Tuesday, September 23, 2003

Despite its denials, Jordan continues to host U.S. military forces in the Hashemite kingdom.

U.S. government sources said the United States has used Jordan as a listening post for monitoring cellular and other communications by Al Qaida suspects as well as loyalists of deposed President Saddam Hussein. The U.S. effort has led to the arrest and exposure of at least one Al Qaida cell, they said.

The sources said more than 100 U.S. military personnel remain in Jordan from military exercises conducted in 2002. They said the U.S. forces are located in several Jordanian military bases in both the northeastern and southern parts of the kingdom.

[On Tuesday, the Jordanian Arab Al Yom daily reported that the United States has been negotiating for the surrender of the No. 2 member of the Iraqi regime, Izzet Ibrahim Douri, Middle East Newsline reported. The newspaper said Douri has lost contact with Saddam and has been wandering in northwest Iraq with his sons and bodyguards.]

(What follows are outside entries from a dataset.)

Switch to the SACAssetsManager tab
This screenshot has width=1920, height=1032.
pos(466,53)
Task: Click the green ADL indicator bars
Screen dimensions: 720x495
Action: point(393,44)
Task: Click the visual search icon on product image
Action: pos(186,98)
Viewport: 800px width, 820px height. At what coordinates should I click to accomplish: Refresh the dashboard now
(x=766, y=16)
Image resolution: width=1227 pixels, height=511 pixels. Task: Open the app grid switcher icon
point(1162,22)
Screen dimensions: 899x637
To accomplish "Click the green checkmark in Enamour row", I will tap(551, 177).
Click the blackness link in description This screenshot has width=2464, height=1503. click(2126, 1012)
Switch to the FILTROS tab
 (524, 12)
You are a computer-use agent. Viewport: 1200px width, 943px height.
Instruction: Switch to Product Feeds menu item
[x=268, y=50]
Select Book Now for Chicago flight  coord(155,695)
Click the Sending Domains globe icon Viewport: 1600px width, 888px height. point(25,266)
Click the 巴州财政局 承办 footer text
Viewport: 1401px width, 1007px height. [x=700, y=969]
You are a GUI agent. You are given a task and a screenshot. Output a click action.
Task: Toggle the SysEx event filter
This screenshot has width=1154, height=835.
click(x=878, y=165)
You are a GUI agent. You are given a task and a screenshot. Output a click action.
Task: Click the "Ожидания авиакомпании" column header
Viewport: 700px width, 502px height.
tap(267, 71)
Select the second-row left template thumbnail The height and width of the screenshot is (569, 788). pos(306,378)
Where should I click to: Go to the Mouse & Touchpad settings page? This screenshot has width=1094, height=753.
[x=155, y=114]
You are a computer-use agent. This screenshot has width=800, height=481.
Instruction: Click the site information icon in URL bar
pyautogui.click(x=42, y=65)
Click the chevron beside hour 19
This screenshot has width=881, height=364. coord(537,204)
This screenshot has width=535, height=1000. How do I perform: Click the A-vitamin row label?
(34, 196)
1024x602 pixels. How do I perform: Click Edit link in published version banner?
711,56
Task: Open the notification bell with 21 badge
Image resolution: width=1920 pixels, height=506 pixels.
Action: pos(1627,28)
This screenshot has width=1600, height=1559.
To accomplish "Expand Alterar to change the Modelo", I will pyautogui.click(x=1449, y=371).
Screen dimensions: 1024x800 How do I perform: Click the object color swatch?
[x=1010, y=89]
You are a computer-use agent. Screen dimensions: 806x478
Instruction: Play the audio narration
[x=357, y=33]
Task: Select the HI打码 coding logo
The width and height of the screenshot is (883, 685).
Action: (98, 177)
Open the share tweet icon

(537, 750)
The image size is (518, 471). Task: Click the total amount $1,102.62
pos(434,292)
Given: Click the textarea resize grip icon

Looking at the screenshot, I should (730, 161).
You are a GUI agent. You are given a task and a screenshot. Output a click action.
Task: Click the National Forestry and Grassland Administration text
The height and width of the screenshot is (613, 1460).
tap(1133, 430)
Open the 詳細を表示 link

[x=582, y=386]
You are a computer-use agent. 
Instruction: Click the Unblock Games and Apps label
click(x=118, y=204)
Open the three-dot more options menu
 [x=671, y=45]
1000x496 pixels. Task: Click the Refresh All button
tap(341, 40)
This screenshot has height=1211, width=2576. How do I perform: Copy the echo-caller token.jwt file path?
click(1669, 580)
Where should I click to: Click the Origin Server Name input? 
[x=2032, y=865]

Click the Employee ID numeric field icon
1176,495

"The U.S. presence is much smaller than it was during the war," a government source said. "But there are still military personnel and they are doing a valuable job in the war against terrorism."

Neither Jordan nor the United States has formally discussed the American military presence in the Hashemite kingdom. Amman has several times denied that it has hosted U.S. troops.

The Bush administration has approved tens of millions of dollars to maintain Jordanian military camps that contain American soldiers. They said the Defense Department has awarded a $39.3 million contract for the maintenance and improvement of facilities at a Jordanian base camp.

The award went to Kellogg Brown and Root, which services the U.S. military presence throughout the Middle East. The Jordanian camp was not identified.

Jordan has also been included in an administration request for a supplemental $87 billion for the war in Iraq. The request seeks to reward Jordan, termed a "key cooperation nation," for what the bill termed logistical and military support such as transportation, supplies and communications.